A single `Chat` can hold multiple scoped collections with different metadata types. The chat loop dispatches each model-emitted tool call to the collection that owns its name.
## Tool Call Loop
`Chat::tool_call()` runs as a pre-step (before each provider turn) and post-step (after each provider response):
1. Walk the last `Content`'s `Tool` parts.
2. For each `Pending` tool, call the owning collection's strategy closure → `Action`.
3. Execute `Approved`/`Execute` tools; mark results `Completed` / `Failed`.
4. If any tool returned `RequireApproval` or `Schedule`, return a `ToolCallPass` carrying a `PauseReason` and the loop halts.
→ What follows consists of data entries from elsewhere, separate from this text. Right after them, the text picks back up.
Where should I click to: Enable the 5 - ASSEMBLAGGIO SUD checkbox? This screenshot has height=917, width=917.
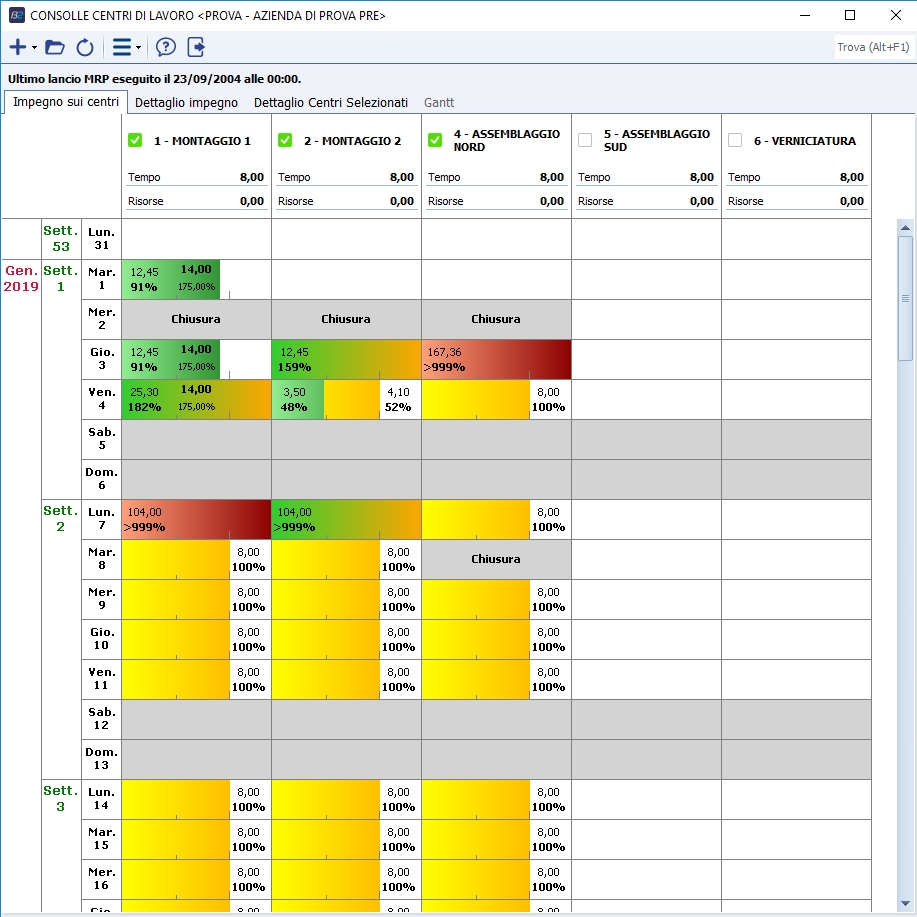click(x=586, y=141)
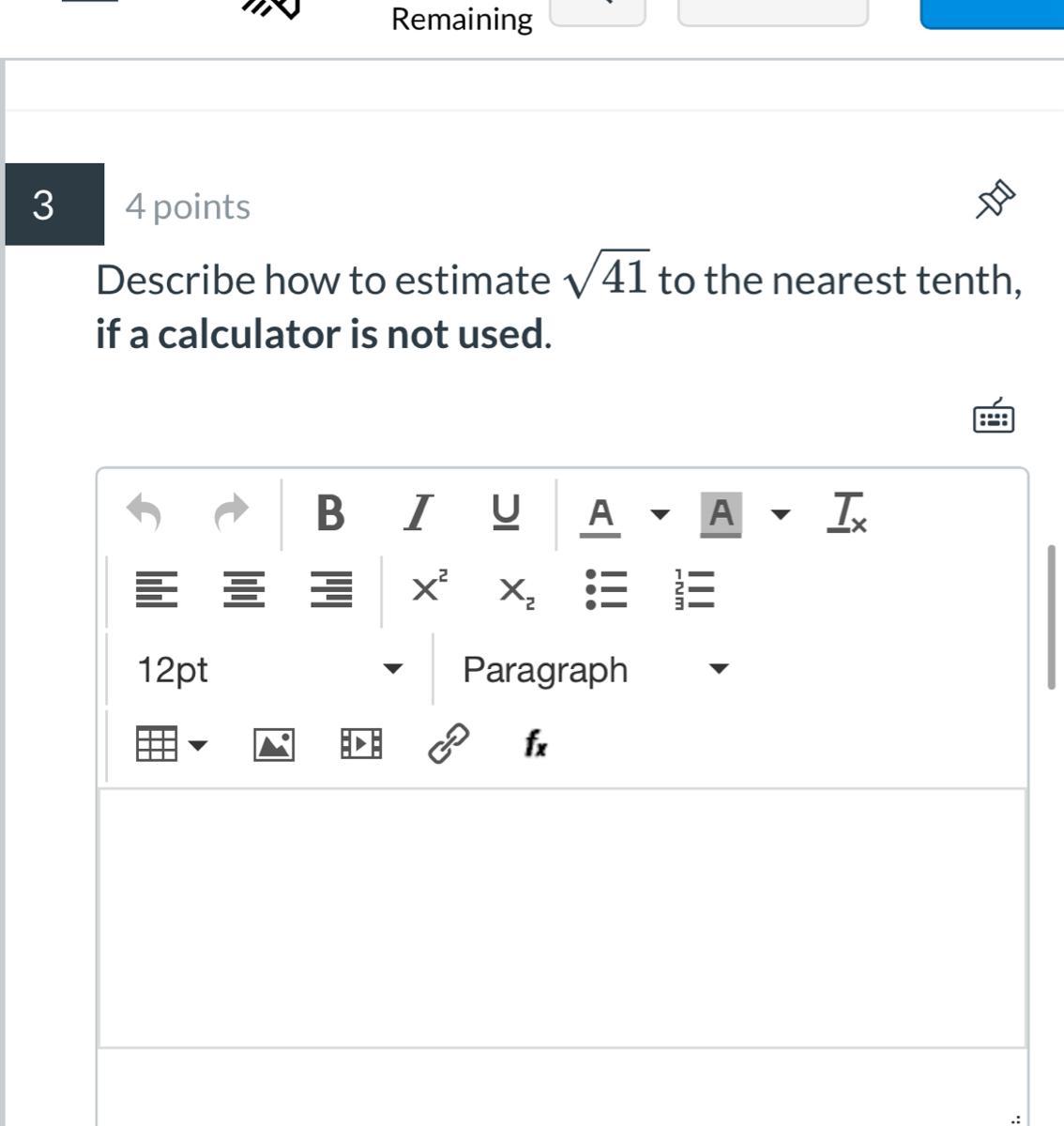Open the background color dropdown arrow
This screenshot has width=1064, height=1126.
(780, 514)
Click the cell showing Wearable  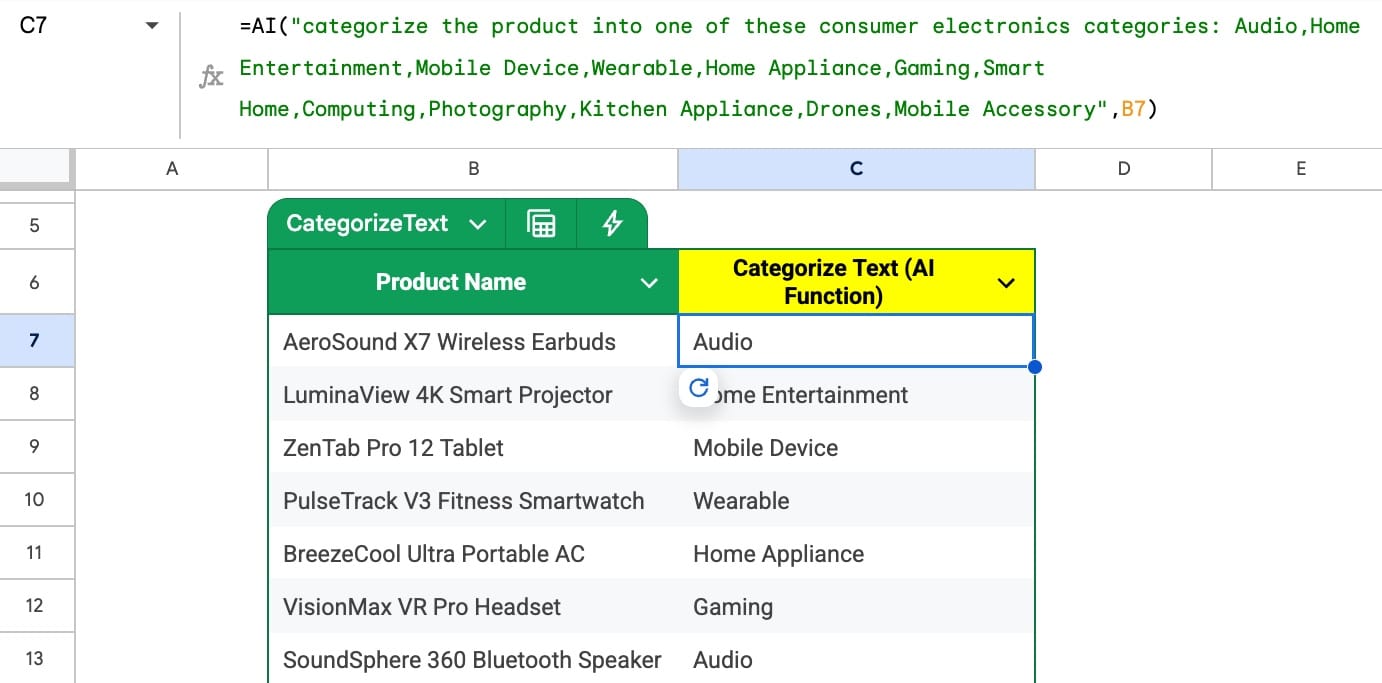856,500
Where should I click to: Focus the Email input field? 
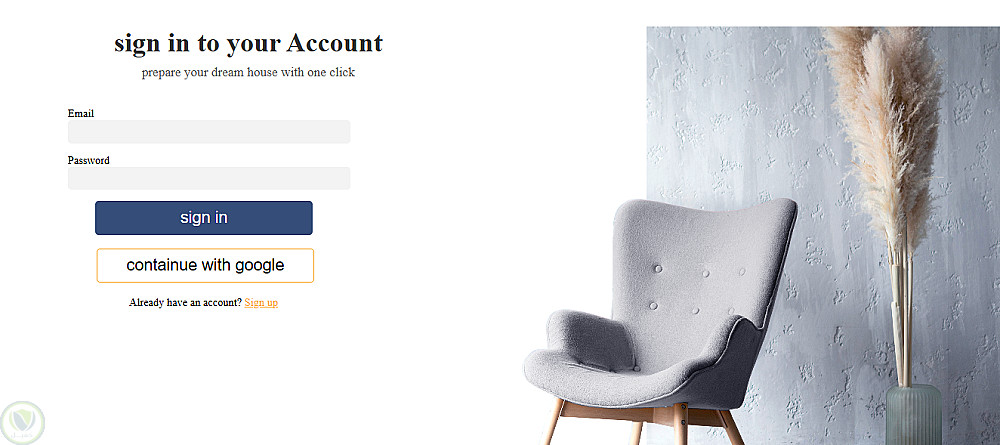pos(209,132)
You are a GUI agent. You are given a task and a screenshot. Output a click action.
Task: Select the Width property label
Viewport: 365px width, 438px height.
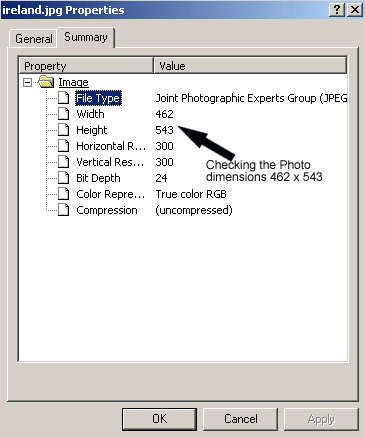tap(90, 114)
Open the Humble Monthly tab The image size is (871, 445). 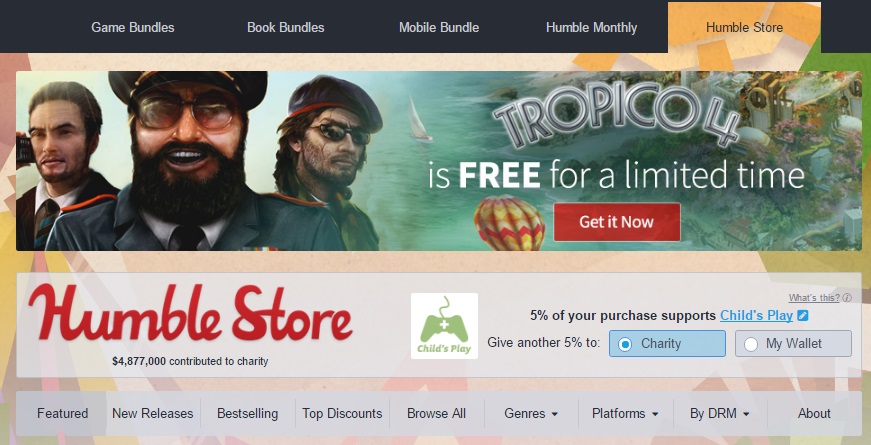[x=592, y=27]
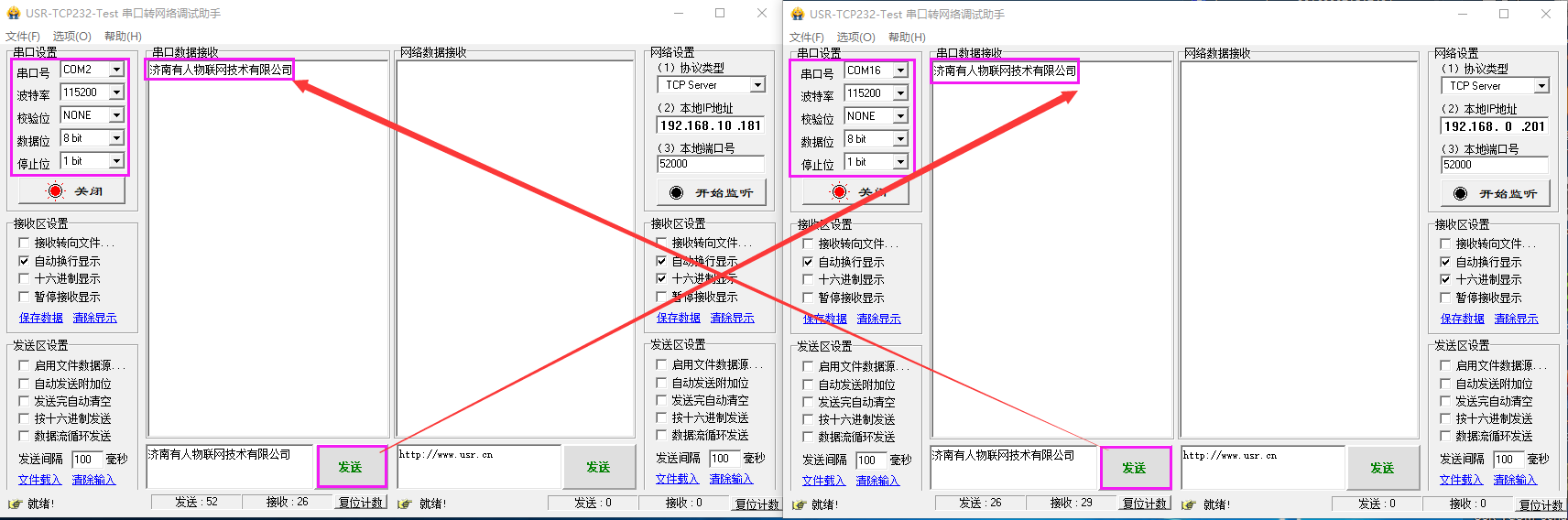Uncheck 自动换行显示 in the COM16 serial receive settings
This screenshot has height=520, width=1568.
pos(809,262)
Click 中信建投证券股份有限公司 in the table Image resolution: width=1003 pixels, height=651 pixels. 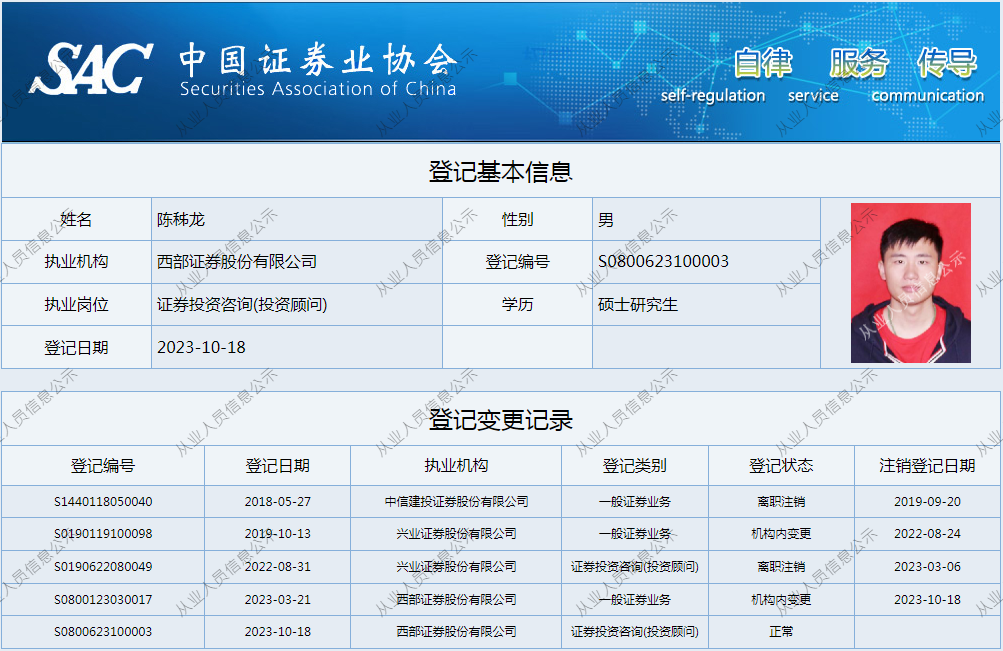(456, 502)
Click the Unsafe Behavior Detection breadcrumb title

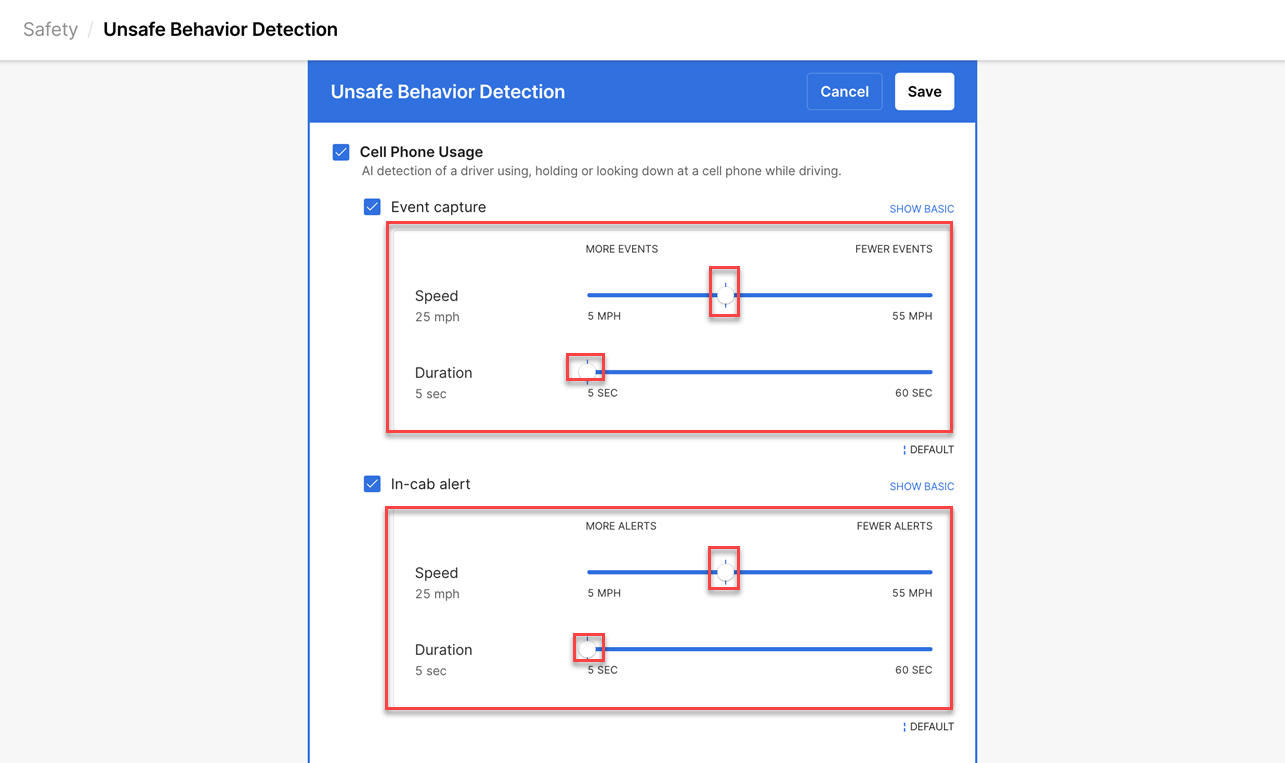point(220,30)
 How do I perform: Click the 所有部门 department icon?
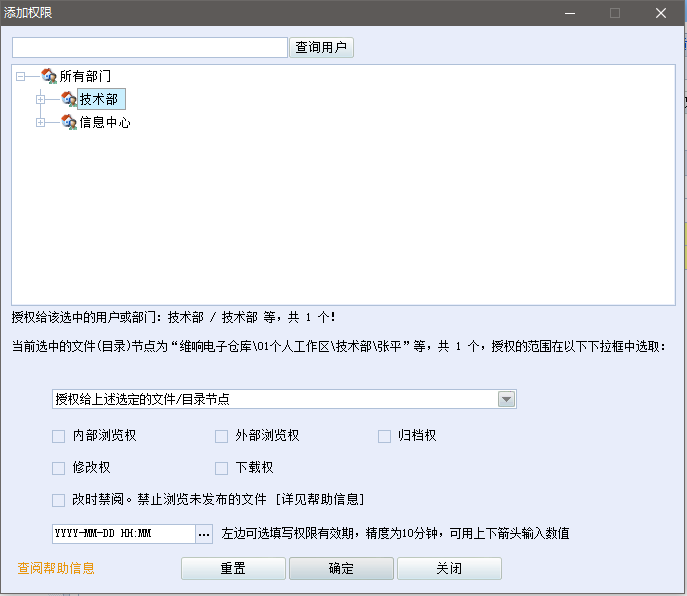pos(48,76)
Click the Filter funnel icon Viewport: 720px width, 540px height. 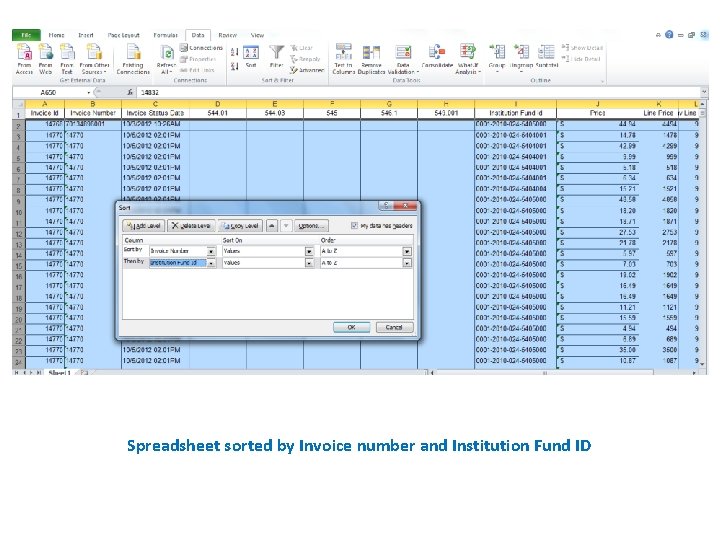276,52
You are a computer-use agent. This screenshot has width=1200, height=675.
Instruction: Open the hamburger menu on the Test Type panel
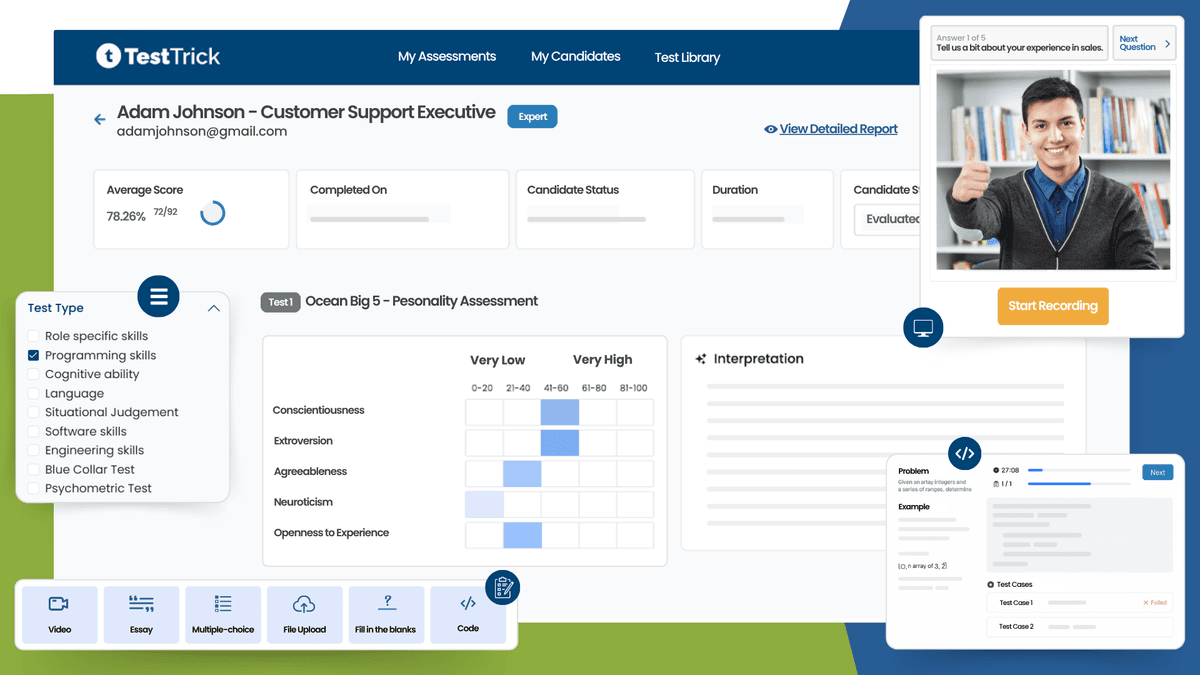158,296
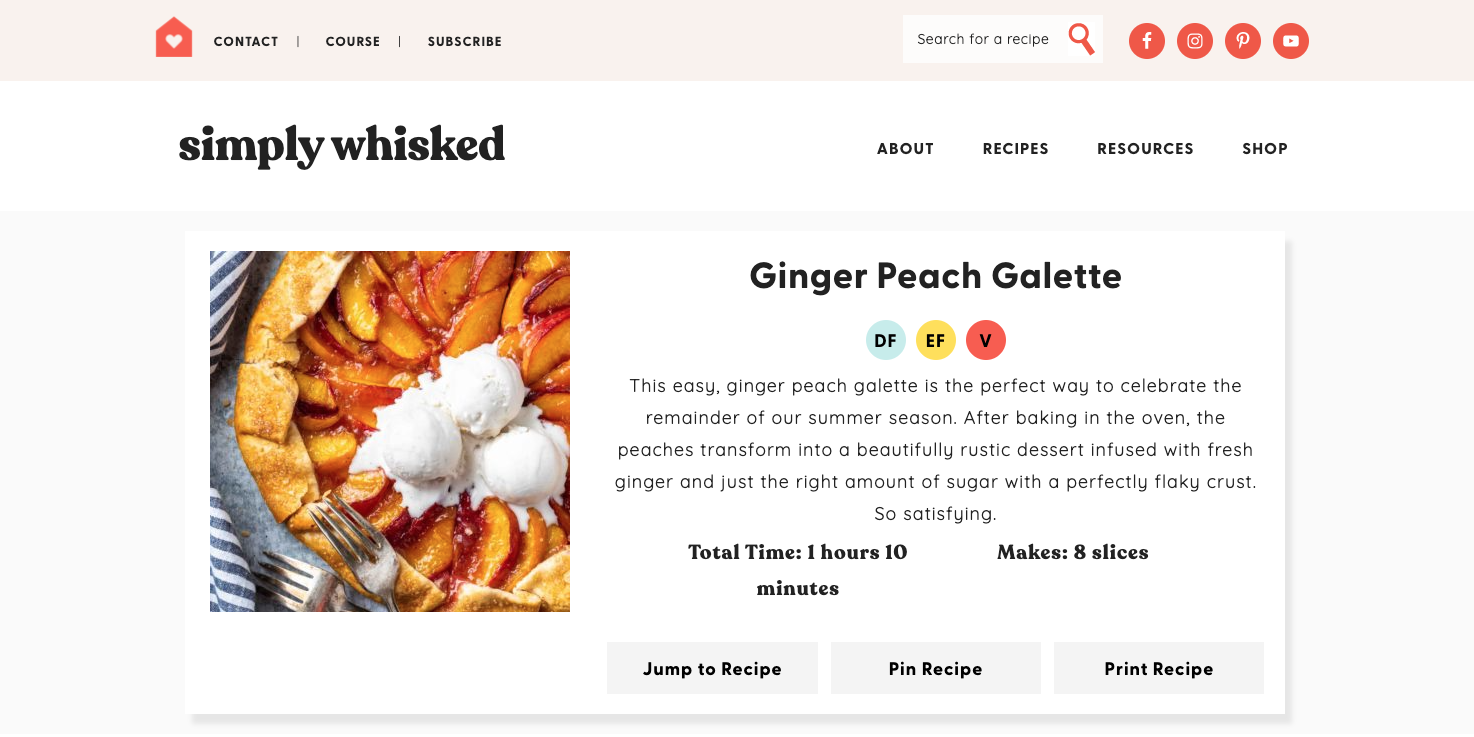The height and width of the screenshot is (737, 1474).
Task: Click the heart house home icon
Action: [174, 39]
In streaming mode (`chat::stream.rs`), a pause yields `StreamEvent::Paused(PauseReason)` and terminates the stream. The caller resolves the pending tools on `messages` and calls `chat.stream(&mut messages)` again — the next pre-step runs the newly-approved tools and continues into the next provider turn on the same logical conversational turn. History is preserved across calls via the shared `&mut Messages`.
`PauseReason` variants:
- `AwaitingApproval { tool_ids }`
- `Scheduled { tool_ids, at }`
- `Mixed { ... }` — when a single turn produces more than one pause category
## Error Model
- `ChatError` — enum of error variants (Network, Provider, RateLimited, MaxStepsExceeded, InvalidResponse, Callback, Other)
- `ChatFailure` — wraps `ChatError` with optional `Metadata`, so partial token usage is preserved even on failure
- `TransportError` → `ChatError` conversion via `From`: `Connection`/`Stream` map to `Network` (retryable), `Request` maps to `Provider` (not retryable). Providers use `ChatFailure::from_err` on transport errors to get correct retry semantics automatically.
## Caveats
- `Messages::push()` silently merges consecutive same-role messages. Intentional for tool call flows; can be surprising if you expect separate entries.
- Only resolved `ToolStatus` states (`Completed`, `Rejected`, `Failed`) serialize to the wire via `Tool::to_tuple`. Providers never see `Pending`/`Approved`/`Running`.
- Feature flag `stream` must be enabled at every layer: `chat-core/stream`, and propagated through `chat-rs/stream` to each provider.
- The `Transport` trait lives in `core/src/transport/`. Implementations (e.g., `transport-reqwest`) are separate workspace crates under `transports/`.
- `Transport: Send + Sync` with `&self` methods — transports that need internal mutation (e.g. WebSocket connections) use interior mutability. This matches the `reqwest::Client` convention.
- Metadata is provider-specific (`HashMap<String, Value>` on `specific`) — no schema enforcement.